Data supplied Block Start
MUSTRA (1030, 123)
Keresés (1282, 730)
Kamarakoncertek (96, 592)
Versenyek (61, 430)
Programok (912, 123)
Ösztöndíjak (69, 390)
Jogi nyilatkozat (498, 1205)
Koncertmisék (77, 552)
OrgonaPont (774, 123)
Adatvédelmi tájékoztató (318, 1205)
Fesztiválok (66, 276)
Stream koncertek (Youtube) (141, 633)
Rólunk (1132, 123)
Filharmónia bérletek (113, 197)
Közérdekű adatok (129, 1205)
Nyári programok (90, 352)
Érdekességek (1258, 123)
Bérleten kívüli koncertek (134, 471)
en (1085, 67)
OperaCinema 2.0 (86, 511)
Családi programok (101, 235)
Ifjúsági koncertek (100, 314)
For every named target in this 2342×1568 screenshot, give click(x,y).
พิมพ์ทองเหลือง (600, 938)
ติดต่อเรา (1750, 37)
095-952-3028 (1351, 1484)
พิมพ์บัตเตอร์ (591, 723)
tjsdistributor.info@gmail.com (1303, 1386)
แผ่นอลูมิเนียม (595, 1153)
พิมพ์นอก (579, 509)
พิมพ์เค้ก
Data supplied Block End
◆ **To do**: All that is needed is the exact run of lines above from the line containing "Ösztöndíjak (69, 390)" through the line containing "Érdekességek (1258, 123)", both of them included.

◆ **Written answer**:
Ösztöndíjak (69, 390)
Jogi nyilatkozat (498, 1205)
Koncertmisék (77, 552)
OrgonaPont (774, 123)
Adatvédelmi tájékoztató (318, 1205)
Fesztiválok (66, 276)
Stream koncertek (Youtube) (141, 633)
Rólunk (1132, 123)
Filharmónia bérletek (113, 197)
Közérdekű adatok (129, 1205)
Nyári programok (90, 352)
Érdekességek (1258, 123)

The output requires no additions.